## Exercise aim
Repeat exactly the stretch of lines that starts with the one containing "Viewport: 973px width, 586px height." and ends with the last line of the material. Leave out pictures.
The data START
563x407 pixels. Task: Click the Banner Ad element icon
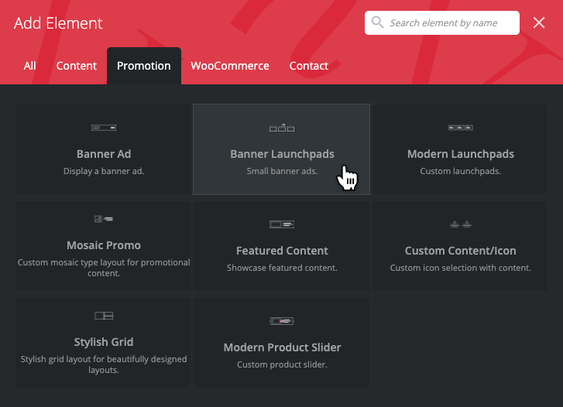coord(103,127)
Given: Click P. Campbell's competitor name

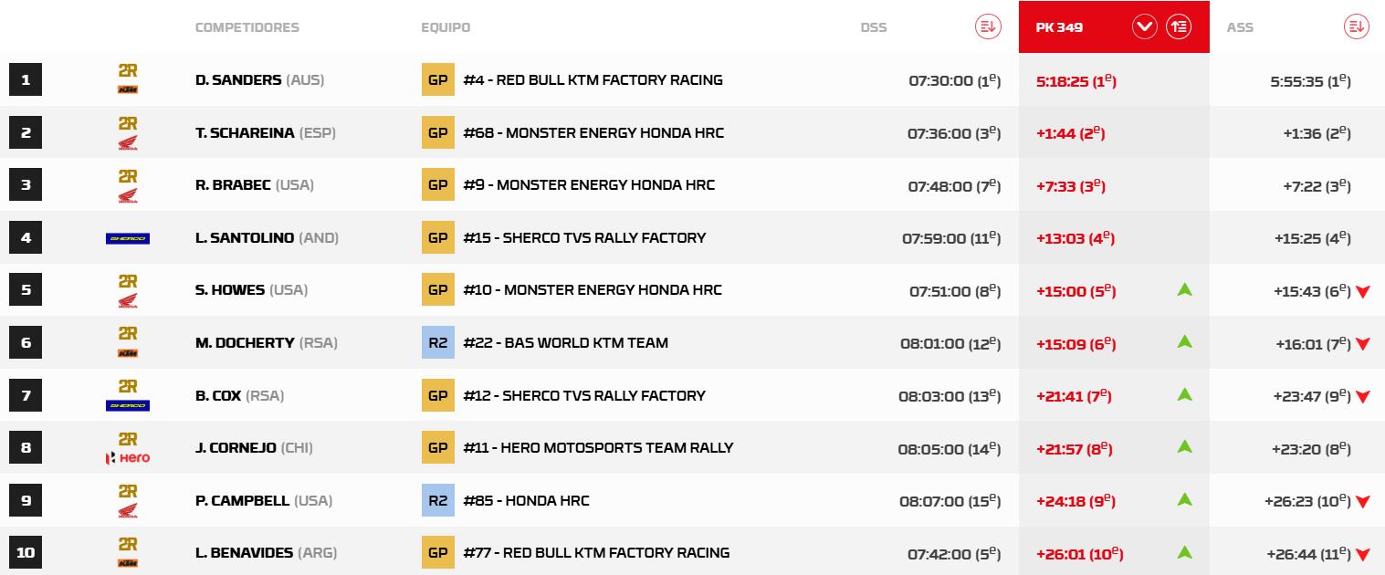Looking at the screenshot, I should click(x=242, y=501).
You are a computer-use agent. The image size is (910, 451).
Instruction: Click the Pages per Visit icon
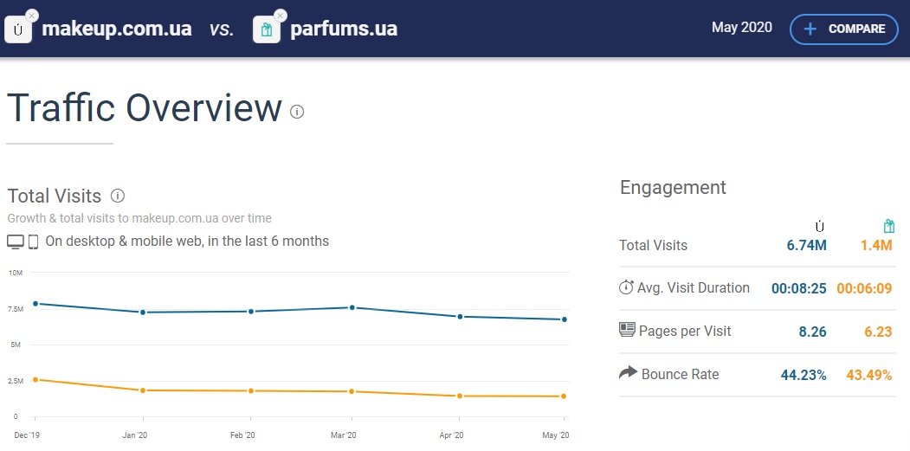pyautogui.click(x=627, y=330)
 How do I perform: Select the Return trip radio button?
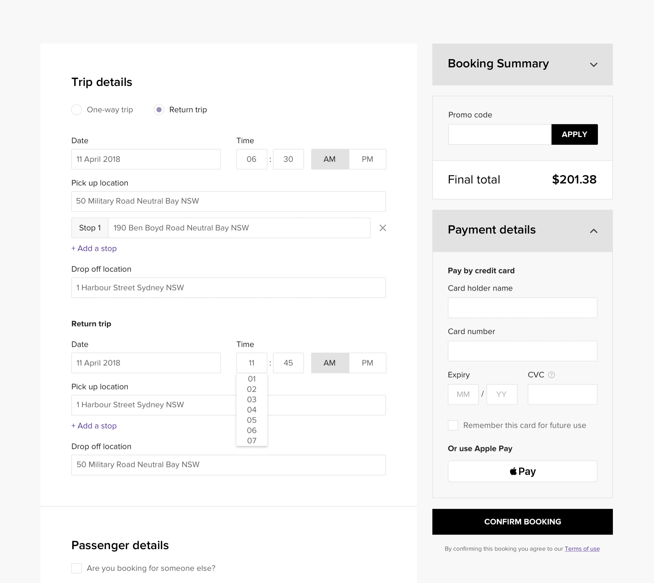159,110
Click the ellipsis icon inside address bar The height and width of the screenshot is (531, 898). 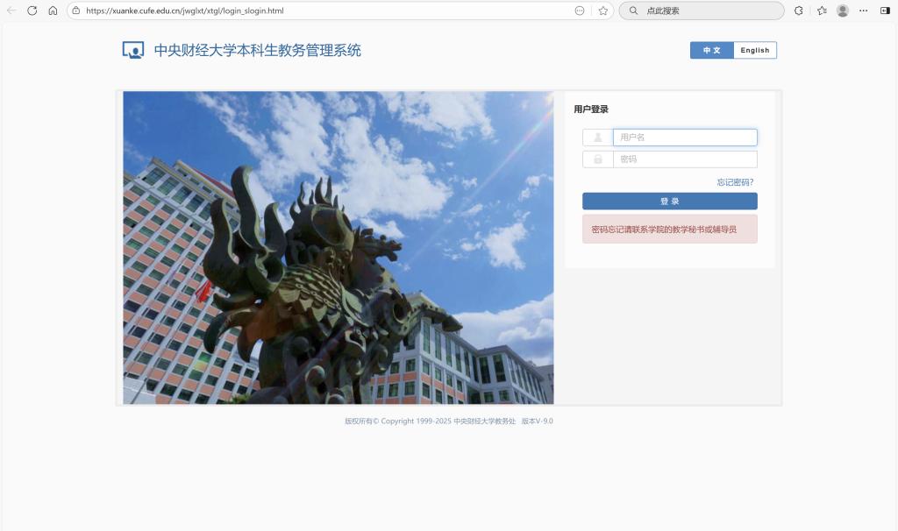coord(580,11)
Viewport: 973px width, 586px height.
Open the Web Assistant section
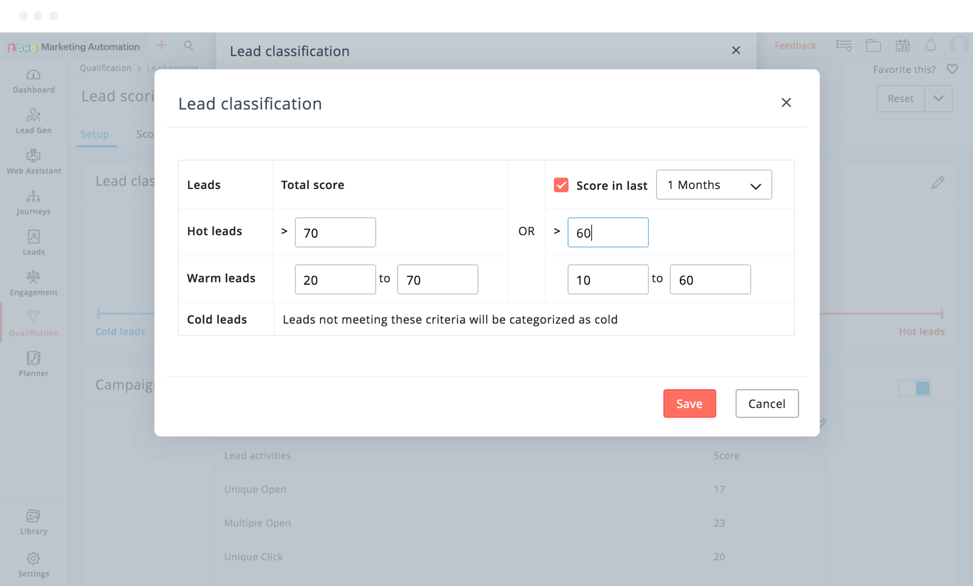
The data END
## Written solution
Viewport: 973px width, 586px height.
Open the Web Assistant section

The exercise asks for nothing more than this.